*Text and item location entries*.
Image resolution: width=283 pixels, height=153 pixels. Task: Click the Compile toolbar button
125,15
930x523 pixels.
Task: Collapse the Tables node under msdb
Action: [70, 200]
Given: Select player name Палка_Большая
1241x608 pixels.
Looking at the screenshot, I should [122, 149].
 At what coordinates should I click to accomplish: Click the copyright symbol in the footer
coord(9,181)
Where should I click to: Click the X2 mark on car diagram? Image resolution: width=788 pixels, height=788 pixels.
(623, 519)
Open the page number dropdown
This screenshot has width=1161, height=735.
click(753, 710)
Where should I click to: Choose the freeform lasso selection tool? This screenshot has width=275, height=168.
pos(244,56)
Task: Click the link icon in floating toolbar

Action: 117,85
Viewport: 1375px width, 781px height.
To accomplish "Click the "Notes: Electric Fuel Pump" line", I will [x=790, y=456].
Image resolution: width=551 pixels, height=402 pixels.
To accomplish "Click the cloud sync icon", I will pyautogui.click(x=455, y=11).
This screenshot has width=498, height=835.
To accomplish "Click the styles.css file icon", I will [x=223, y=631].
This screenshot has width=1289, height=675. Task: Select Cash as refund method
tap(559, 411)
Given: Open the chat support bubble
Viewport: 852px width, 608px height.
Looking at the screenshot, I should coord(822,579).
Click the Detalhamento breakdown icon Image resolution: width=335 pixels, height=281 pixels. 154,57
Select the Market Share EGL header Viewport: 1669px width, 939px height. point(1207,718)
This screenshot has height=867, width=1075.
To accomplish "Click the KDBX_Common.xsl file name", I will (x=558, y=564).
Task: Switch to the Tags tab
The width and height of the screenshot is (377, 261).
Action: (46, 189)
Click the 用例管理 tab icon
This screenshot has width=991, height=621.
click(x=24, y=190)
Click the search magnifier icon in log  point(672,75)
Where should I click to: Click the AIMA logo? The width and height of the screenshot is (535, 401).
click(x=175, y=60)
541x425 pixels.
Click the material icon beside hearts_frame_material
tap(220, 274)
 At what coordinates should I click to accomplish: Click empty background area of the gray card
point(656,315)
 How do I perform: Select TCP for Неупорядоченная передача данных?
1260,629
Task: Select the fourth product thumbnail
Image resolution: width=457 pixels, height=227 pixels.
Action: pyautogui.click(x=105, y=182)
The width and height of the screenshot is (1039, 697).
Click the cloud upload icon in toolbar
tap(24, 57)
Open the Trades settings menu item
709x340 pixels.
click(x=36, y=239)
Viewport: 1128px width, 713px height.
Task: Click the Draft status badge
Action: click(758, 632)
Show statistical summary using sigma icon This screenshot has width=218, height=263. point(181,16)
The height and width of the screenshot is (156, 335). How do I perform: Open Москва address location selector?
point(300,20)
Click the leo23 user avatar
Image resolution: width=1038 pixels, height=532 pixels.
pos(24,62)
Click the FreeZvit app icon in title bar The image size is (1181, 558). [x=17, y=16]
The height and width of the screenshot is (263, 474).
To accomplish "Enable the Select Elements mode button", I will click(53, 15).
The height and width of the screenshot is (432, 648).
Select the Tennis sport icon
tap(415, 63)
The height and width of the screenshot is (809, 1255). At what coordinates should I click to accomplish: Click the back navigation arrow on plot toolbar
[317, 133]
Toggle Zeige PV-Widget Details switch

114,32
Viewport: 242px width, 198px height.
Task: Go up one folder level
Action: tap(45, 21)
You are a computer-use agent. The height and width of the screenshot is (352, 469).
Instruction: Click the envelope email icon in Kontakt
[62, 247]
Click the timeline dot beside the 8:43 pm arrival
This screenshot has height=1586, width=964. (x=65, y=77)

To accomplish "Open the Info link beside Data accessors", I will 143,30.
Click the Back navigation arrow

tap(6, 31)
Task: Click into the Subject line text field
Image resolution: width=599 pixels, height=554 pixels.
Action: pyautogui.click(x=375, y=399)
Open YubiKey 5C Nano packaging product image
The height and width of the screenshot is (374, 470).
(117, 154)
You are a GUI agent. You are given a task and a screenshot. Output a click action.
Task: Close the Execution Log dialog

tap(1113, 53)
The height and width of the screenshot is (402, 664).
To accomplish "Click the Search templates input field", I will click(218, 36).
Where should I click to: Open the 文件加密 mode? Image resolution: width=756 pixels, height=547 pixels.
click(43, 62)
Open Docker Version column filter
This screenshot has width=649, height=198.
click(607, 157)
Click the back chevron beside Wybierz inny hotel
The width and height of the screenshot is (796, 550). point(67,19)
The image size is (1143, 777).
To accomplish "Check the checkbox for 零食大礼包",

*Instructions to follow*.
Copy the entire listing above line for line, without any changes.

*Solution to the problem*.
Image resolution: width=283 pixels, height=153 pixels. Task: Click the Compile toolbar button
125,15
930x523 pixels.
Task: Collapse the Tables node under msdb
Action: [70, 200]
Given: Select player name Палка_Большая
1241x608 pixels.
Looking at the screenshot, I should [122, 149].
 At what coordinates should I click to accomplish: Click the copyright symbol in the footer
coord(9,181)
Where should I click to: Click the X2 mark on car diagram? Image resolution: width=788 pixels, height=788 pixels.
(623, 519)
Open the page number dropdown
This screenshot has width=1161, height=735.
click(753, 710)
Where should I click to: Choose the freeform lasso selection tool? This screenshot has width=275, height=168.
pos(244,56)
Task: Click the link icon in floating toolbar

Action: 117,85
Viewport: 1375px width, 781px height.
To accomplish "Click the "Notes: Electric Fuel Pump" line", I will [x=790, y=456].
Image resolution: width=551 pixels, height=402 pixels.
To accomplish "Click the cloud sync icon", I will pyautogui.click(x=455, y=11).
This screenshot has width=498, height=835.
To accomplish "Click the styles.css file icon", I will [x=223, y=631].
This screenshot has width=1289, height=675. Task: Select Cash as refund method
tap(559, 411)
Given: Open the chat support bubble
Viewport: 852px width, 608px height.
Looking at the screenshot, I should coord(822,579).
Click the Detalhamento breakdown icon Image resolution: width=335 pixels, height=281 pixels. 154,57
Select the Market Share EGL header Viewport: 1669px width, 939px height. point(1207,718)
This screenshot has height=867, width=1075.
To accomplish "Click the KDBX_Common.xsl file name", I will (x=558, y=564).
Task: Switch to the Tags tab
The width and height of the screenshot is (377, 261).
Action: (46, 189)
Click the 用例管理 tab icon
This screenshot has width=991, height=621.
click(x=24, y=190)
Click the search magnifier icon in log  point(672,75)
Where should I click to: Click the AIMA logo? The width and height of the screenshot is (535, 401).
click(x=175, y=60)
541x425 pixels.
Click the material icon beside hearts_frame_material
tap(220, 274)
 At what coordinates should I click to accomplish: Click empty background area of the gray card
point(656,315)
 How do I perform: Select TCP for Неупорядоченная передача данных?
1260,629
Task: Select the fourth product thumbnail
Image resolution: width=457 pixels, height=227 pixels.
Action: pyautogui.click(x=105, y=182)
The width and height of the screenshot is (1039, 697).
Click the cloud upload icon in toolbar
tap(24, 57)
Open the Trades settings menu item
709x340 pixels.
click(x=36, y=239)
Viewport: 1128px width, 713px height.
Task: Click the Draft status badge
Action: click(758, 632)
Show statistical summary using sigma icon This screenshot has width=218, height=263. point(181,16)
The height and width of the screenshot is (156, 335). How do I perform: Open Москва address location selector?
point(300,20)
Click the leo23 user avatar
Image resolution: width=1038 pixels, height=532 pixels.
pos(24,62)
Click the FreeZvit app icon in title bar The image size is (1181, 558). [x=17, y=16]
The height and width of the screenshot is (263, 474).
To accomplish "Enable the Select Elements mode button", I will click(53, 15).
The height and width of the screenshot is (432, 648).
Select the Tennis sport icon
tap(415, 63)
The height and width of the screenshot is (809, 1255). At what coordinates should I click to accomplish: Click the back navigation arrow on plot toolbar
[317, 133]
Toggle Zeige PV-Widget Details switch

114,32
Viewport: 242px width, 198px height.
Task: Go up one folder level
Action: tap(45, 21)
You are a computer-use agent. The height and width of the screenshot is (352, 469).
Instruction: Click the envelope email icon in Kontakt
[62, 247]
Click the timeline dot beside the 8:43 pm arrival
This screenshot has height=1586, width=964. (x=65, y=77)

To accomplish "Open the Info link beside Data accessors", I will 143,30.
Click the Back navigation arrow

tap(6, 31)
Task: Click into the Subject line text field
Image resolution: width=599 pixels, height=554 pixels.
Action: pyautogui.click(x=375, y=399)
Open YubiKey 5C Nano packaging product image
The height and width of the screenshot is (374, 470).
(117, 154)
You are a GUI agent. You are given a task and a screenshot. Output a click action.
Task: Close the Execution Log dialog

tap(1113, 53)
The height and width of the screenshot is (402, 664).
To accomplish "Click the Search templates input field", I will click(218, 36).
Where should I click to: Open the 文件加密 mode? Image resolution: width=756 pixels, height=547 pixels.
click(43, 62)
Open Docker Version column filter
This screenshot has width=649, height=198.
click(607, 157)
Click the back chevron beside Wybierz inny hotel
The width and height of the screenshot is (796, 550). point(67,19)
The image size is (1143, 777).
To accomplish "Check the checkbox for 零食大礼包",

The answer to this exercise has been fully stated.